(EXTRACTED MATERIAL begins)

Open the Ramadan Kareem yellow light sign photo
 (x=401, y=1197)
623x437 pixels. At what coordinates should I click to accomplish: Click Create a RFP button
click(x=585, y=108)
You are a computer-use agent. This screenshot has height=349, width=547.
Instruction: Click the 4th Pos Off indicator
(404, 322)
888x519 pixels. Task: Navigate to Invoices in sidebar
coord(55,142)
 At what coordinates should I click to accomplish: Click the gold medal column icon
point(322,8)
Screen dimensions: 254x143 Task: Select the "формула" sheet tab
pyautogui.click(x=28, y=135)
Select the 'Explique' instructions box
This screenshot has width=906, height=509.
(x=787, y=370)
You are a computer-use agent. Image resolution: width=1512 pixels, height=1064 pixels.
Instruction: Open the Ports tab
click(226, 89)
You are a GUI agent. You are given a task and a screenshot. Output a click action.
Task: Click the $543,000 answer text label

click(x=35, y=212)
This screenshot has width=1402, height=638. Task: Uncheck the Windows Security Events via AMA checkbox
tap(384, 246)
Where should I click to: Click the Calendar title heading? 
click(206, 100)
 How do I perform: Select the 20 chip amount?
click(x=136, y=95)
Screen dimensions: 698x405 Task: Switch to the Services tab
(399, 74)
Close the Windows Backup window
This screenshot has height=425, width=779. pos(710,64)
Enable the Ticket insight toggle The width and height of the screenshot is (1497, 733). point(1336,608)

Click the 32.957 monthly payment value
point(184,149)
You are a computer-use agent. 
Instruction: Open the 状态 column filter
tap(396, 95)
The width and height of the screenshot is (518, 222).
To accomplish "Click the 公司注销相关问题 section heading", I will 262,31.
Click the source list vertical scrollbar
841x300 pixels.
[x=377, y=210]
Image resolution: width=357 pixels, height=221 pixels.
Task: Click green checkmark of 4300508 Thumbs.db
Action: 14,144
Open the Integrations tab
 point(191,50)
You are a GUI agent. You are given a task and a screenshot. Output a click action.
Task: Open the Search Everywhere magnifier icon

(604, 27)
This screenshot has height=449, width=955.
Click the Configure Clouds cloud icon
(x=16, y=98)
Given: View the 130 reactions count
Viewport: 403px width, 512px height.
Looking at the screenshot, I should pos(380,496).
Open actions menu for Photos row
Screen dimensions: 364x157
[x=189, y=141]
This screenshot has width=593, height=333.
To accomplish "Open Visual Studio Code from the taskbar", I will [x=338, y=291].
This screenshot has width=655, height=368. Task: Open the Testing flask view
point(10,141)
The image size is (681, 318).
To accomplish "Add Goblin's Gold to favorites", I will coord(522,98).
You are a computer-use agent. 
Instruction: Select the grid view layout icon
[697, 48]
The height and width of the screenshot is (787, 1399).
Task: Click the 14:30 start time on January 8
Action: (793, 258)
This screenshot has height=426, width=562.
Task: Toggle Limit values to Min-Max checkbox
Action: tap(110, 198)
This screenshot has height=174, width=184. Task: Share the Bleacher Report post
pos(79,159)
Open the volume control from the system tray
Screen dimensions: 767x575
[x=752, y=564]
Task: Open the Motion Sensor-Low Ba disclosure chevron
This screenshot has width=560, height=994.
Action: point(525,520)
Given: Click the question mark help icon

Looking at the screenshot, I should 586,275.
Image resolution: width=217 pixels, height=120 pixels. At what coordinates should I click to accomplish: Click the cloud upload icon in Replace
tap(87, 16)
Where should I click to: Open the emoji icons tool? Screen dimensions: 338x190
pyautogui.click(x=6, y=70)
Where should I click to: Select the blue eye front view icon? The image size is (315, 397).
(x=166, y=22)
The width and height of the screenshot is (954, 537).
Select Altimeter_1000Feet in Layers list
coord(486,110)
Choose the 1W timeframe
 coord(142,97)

(EXTRACTED MATERIAL ends)

EXERCISE INSTRUCTIONS: Restate the whole of the data exactly.

WORKED SOLUTION:
Open the Ramadan Kareem yellow light sign photo
 (x=401, y=1197)
623x437 pixels. At what coordinates should I click to accomplish: Click Create a RFP button
click(x=585, y=108)
You are a computer-use agent. This screenshot has height=349, width=547.
Instruction: Click the 4th Pos Off indicator
(404, 322)
888x519 pixels. Task: Navigate to Invoices in sidebar
coord(55,142)
 At what coordinates should I click to accomplish: Click the gold medal column icon
point(322,8)
Screen dimensions: 254x143 Task: Select the "формула" sheet tab
pyautogui.click(x=28, y=135)
Select the 'Explique' instructions box
This screenshot has width=906, height=509.
(x=787, y=370)
You are a computer-use agent. Image resolution: width=1512 pixels, height=1064 pixels.
Instruction: Open the Ports tab
click(226, 89)
You are a GUI agent. You are given a task and a screenshot. Output a click action.
Task: Click the $543,000 answer text label

click(x=35, y=212)
This screenshot has width=1402, height=638. Task: Uncheck the Windows Security Events via AMA checkbox
tap(384, 246)
Where should I click to: Click the Calendar title heading? 
click(206, 100)
 How do I perform: Select the 20 chip amount?
click(x=136, y=95)
Screen dimensions: 698x405 Task: Switch to the Services tab
(399, 74)
Close the Windows Backup window
This screenshot has height=425, width=779. pos(710,64)
Enable the Ticket insight toggle The width and height of the screenshot is (1497, 733). point(1336,608)

Click the 32.957 monthly payment value
point(184,149)
You are a computer-use agent. 
Instruction: Open the 状态 column filter
tap(396, 95)
The width and height of the screenshot is (518, 222).
To accomplish "Click the 公司注销相关问题 section heading", I will 262,31.
Click the source list vertical scrollbar
841x300 pixels.
[x=377, y=210]
Image resolution: width=357 pixels, height=221 pixels.
Task: Click green checkmark of 4300508 Thumbs.db
Action: 14,144
Open the Integrations tab
 point(191,50)
You are a GUI agent. You are given a task and a screenshot. Output a click action.
Task: Open the Search Everywhere magnifier icon

(604, 27)
This screenshot has height=449, width=955.
Click the Configure Clouds cloud icon
(x=16, y=98)
Given: View the 130 reactions count
Viewport: 403px width, 512px height.
Looking at the screenshot, I should pos(380,496).
Open actions menu for Photos row
Screen dimensions: 364x157
[x=189, y=141]
This screenshot has width=593, height=333.
To accomplish "Open Visual Studio Code from the taskbar", I will [x=338, y=291].
This screenshot has width=655, height=368. Task: Open the Testing flask view
point(10,141)
The image size is (681, 318).
To accomplish "Add Goblin's Gold to favorites", I will coord(522,98).
You are a computer-use agent. 
Instruction: Select the grid view layout icon
[697, 48]
The height and width of the screenshot is (787, 1399).
Task: Click the 14:30 start time on January 8
Action: (793, 258)
This screenshot has height=426, width=562.
Task: Toggle Limit values to Min-Max checkbox
Action: tap(110, 198)
This screenshot has height=174, width=184. Task: Share the Bleacher Report post
pos(79,159)
Open the volume control from the system tray
Screen dimensions: 767x575
[x=752, y=564]
Task: Open the Motion Sensor-Low Ba disclosure chevron
This screenshot has width=560, height=994.
Action: point(525,520)
Given: Click the question mark help icon

Looking at the screenshot, I should 586,275.
Image resolution: width=217 pixels, height=120 pixels. At what coordinates should I click to accomplish: Click the cloud upload icon in Replace
tap(87, 16)
Where should I click to: Open the emoji icons tool? Screen dimensions: 338x190
pyautogui.click(x=6, y=70)
Where should I click to: Select the blue eye front view icon? The image size is (315, 397).
(x=166, y=22)
The width and height of the screenshot is (954, 537).
Select Altimeter_1000Feet in Layers list
coord(486,110)
Choose the 1W timeframe
 coord(142,97)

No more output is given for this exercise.